▶ Task prompt
This exercise asks for every line of the material that contains the word "agent".

***** Supplied information

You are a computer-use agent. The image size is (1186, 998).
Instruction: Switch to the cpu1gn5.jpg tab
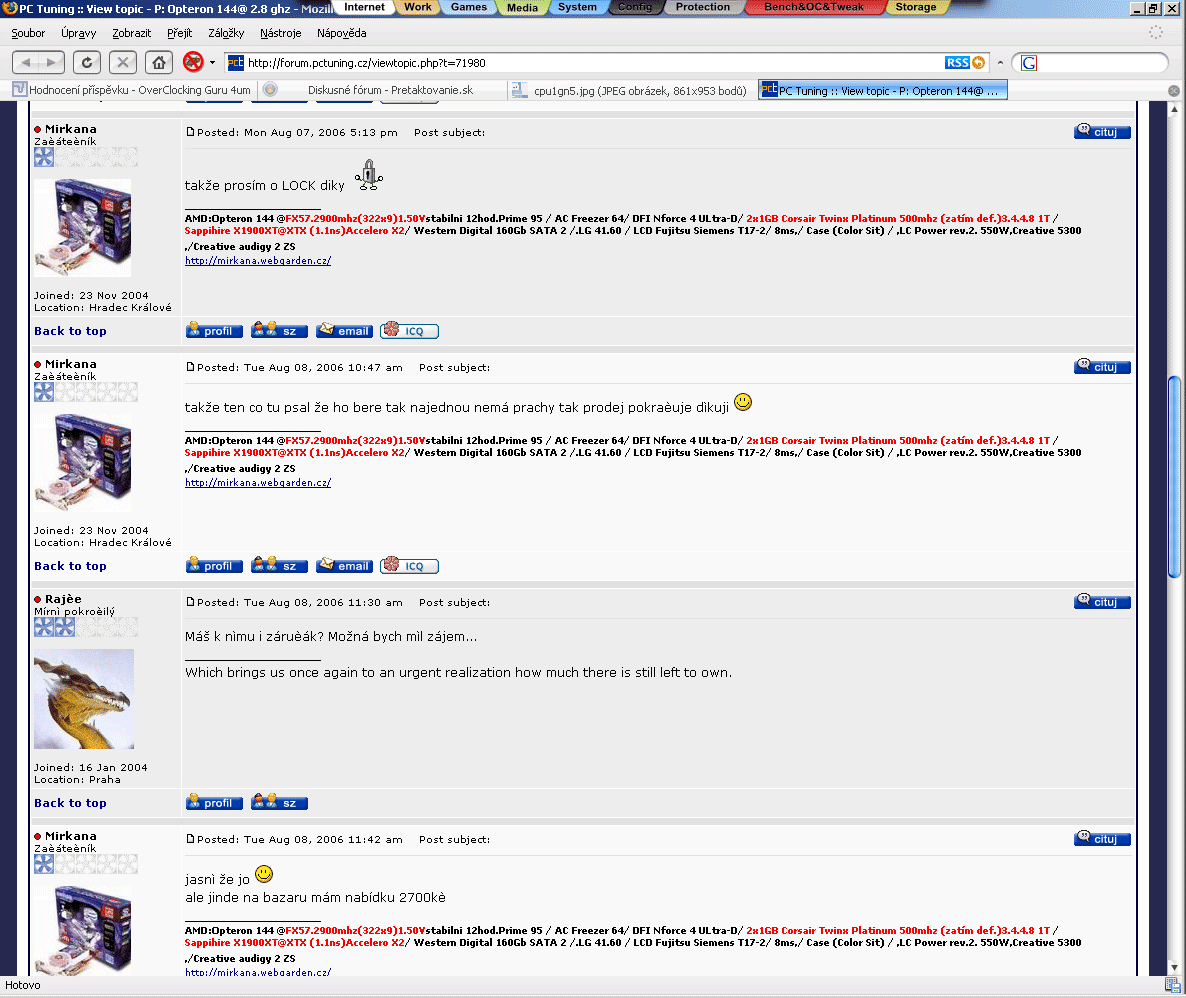[630, 90]
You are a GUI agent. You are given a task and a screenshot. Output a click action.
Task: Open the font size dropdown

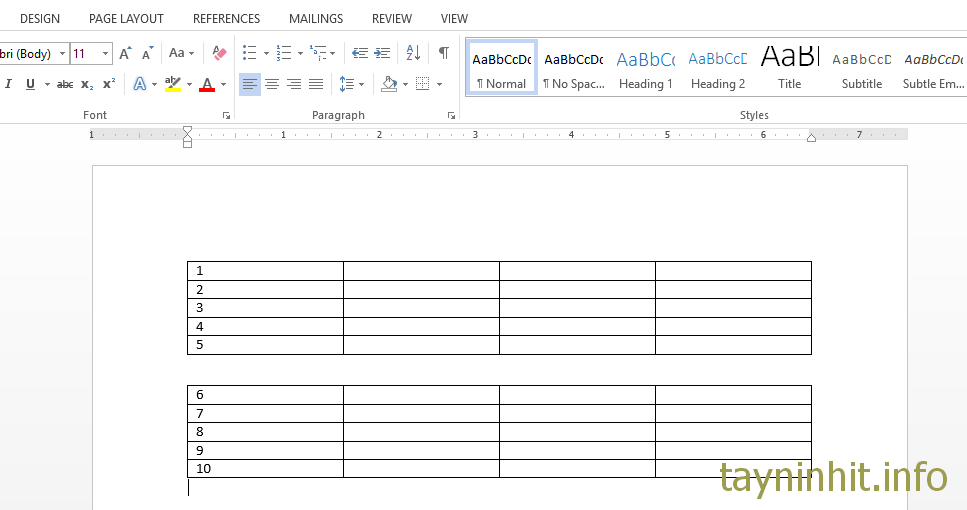click(106, 54)
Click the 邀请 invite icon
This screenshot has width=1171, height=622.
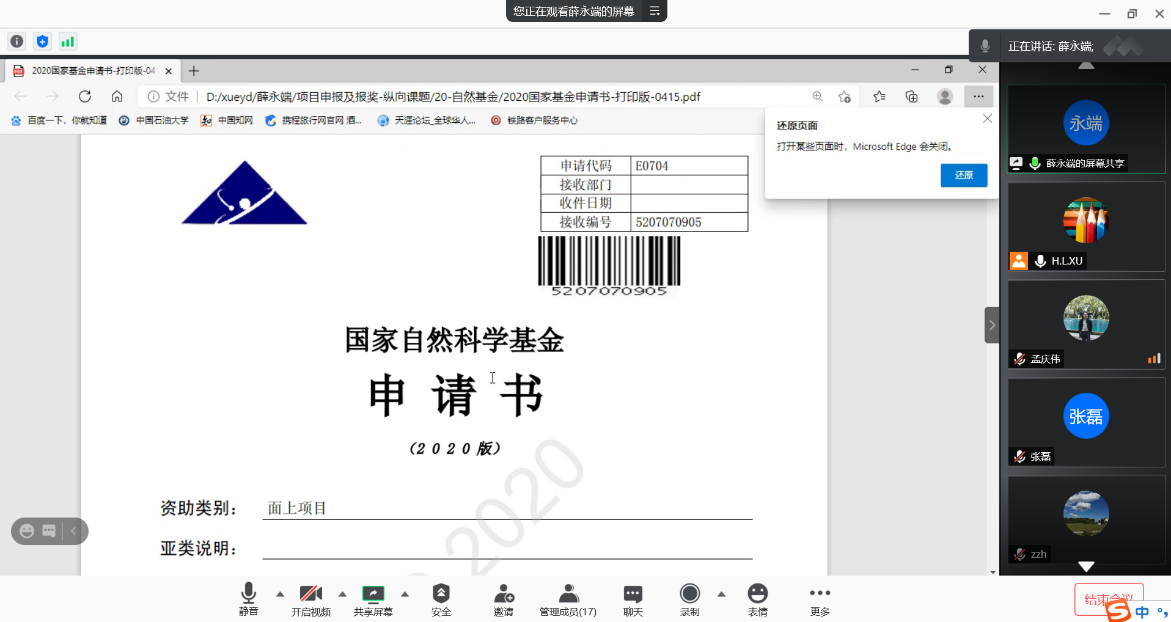click(x=504, y=599)
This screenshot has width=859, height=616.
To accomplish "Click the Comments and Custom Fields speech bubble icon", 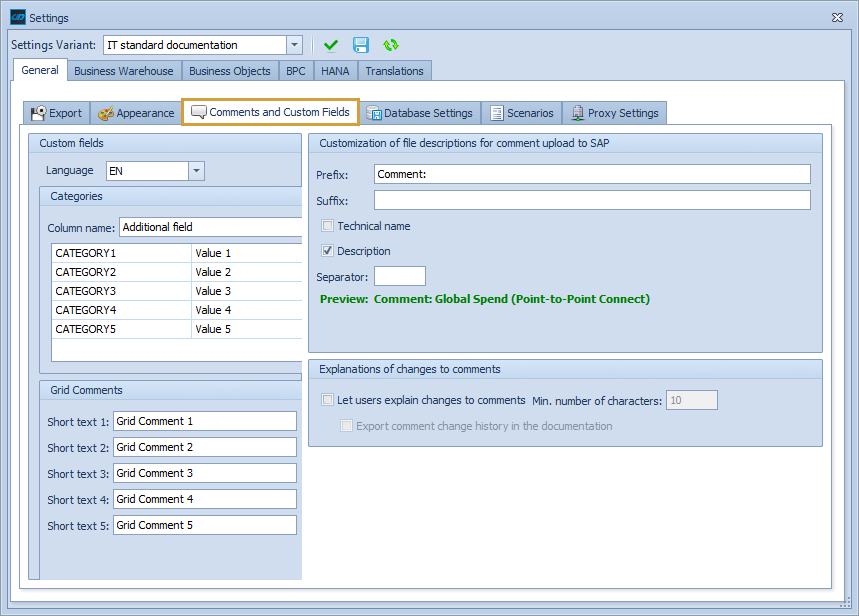I will pyautogui.click(x=200, y=112).
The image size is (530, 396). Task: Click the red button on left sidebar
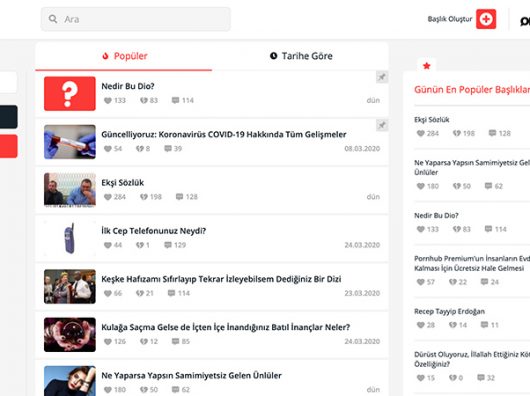tap(8, 146)
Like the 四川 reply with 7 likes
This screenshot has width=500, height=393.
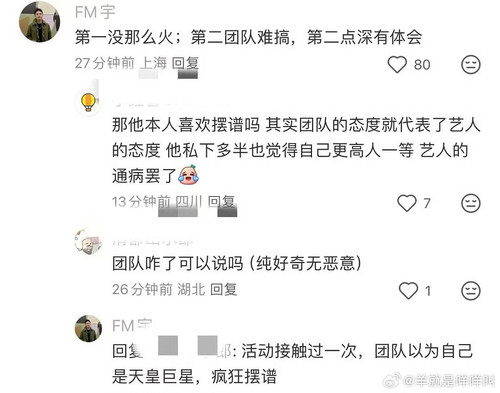(x=407, y=203)
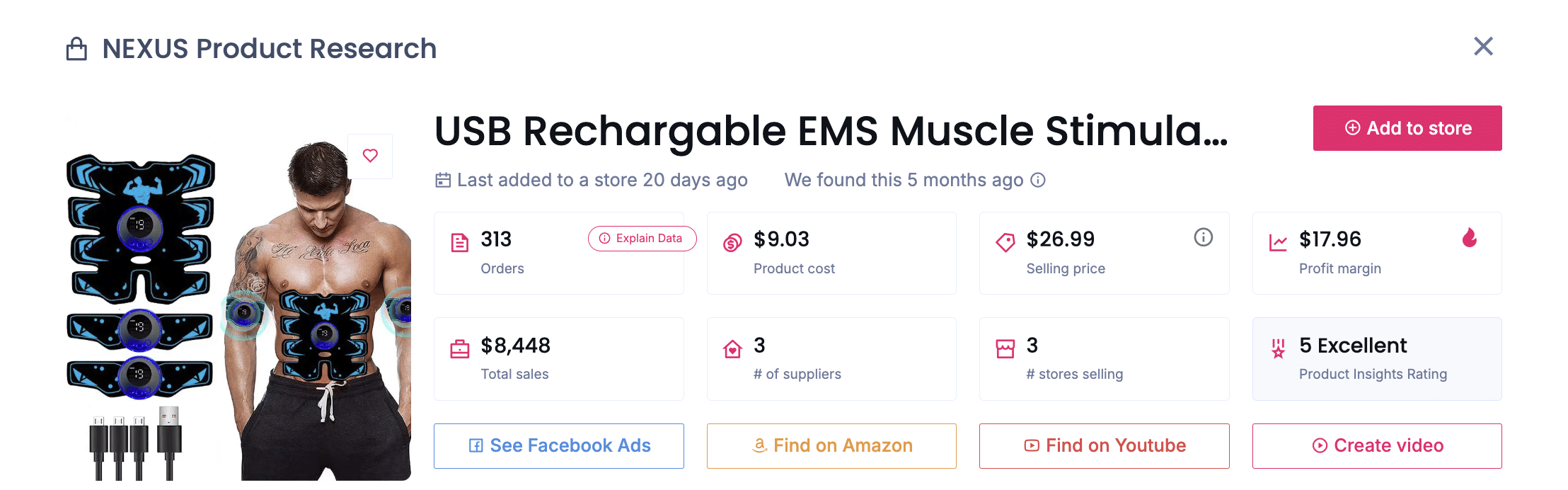Click the suppliers house icon
This screenshot has height=490, width=1568.
(x=732, y=349)
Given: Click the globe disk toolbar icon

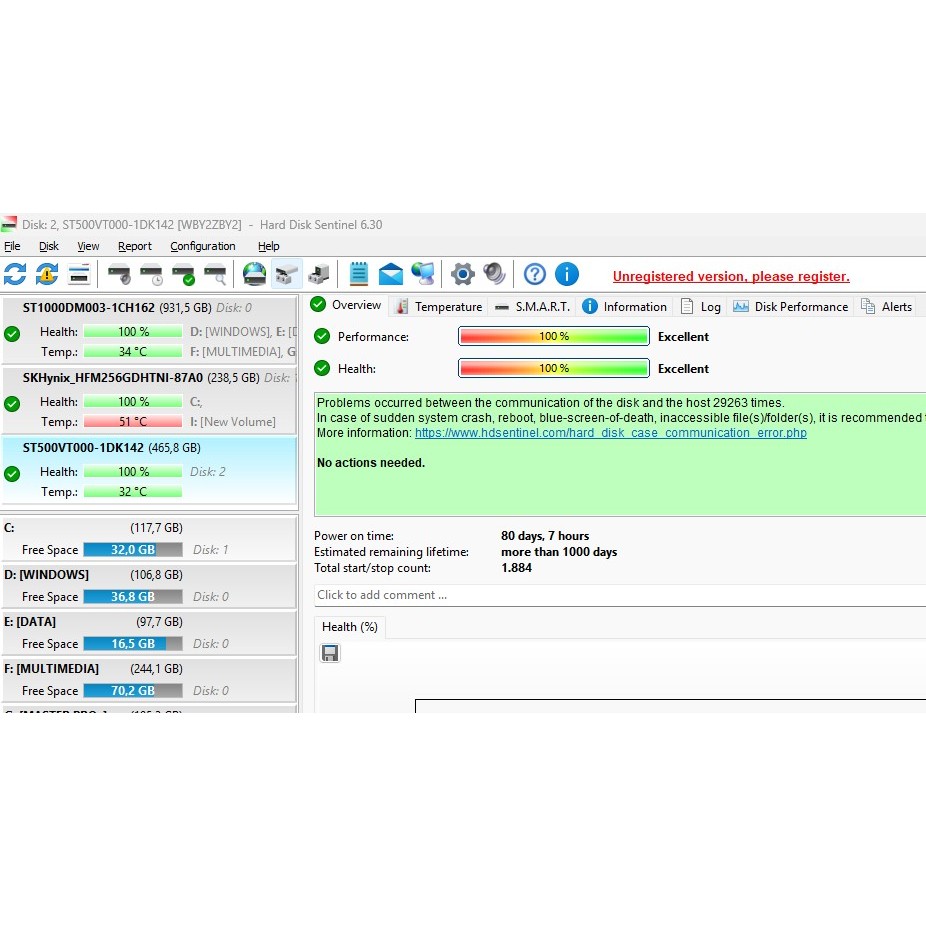Looking at the screenshot, I should coord(255,274).
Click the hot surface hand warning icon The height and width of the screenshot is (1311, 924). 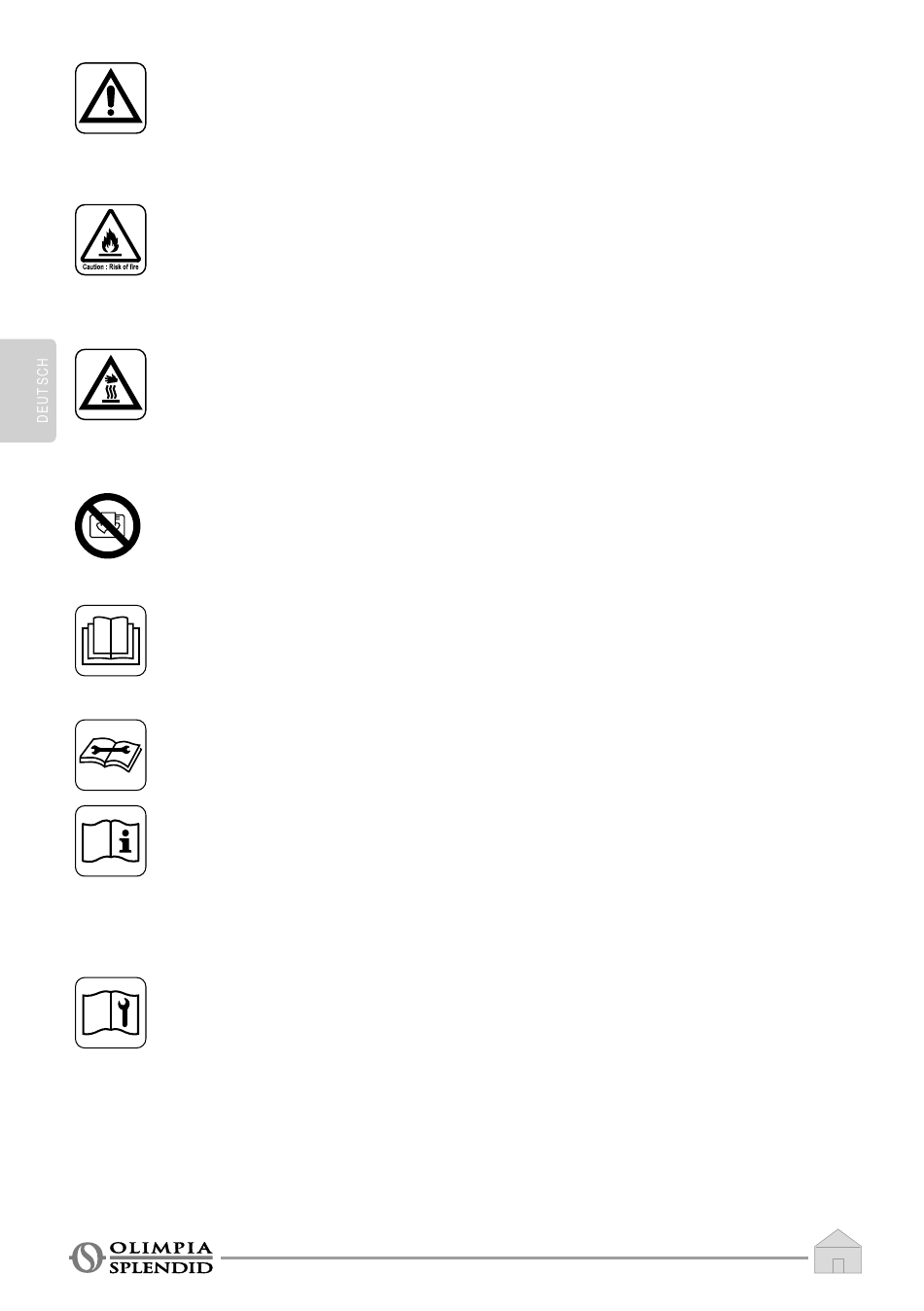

**********

▶ Solution for this task
You are a computer-use agent. The image size is (1186, 998).
You are a GUI agent. You are given a task and a screenshot. Output a click action.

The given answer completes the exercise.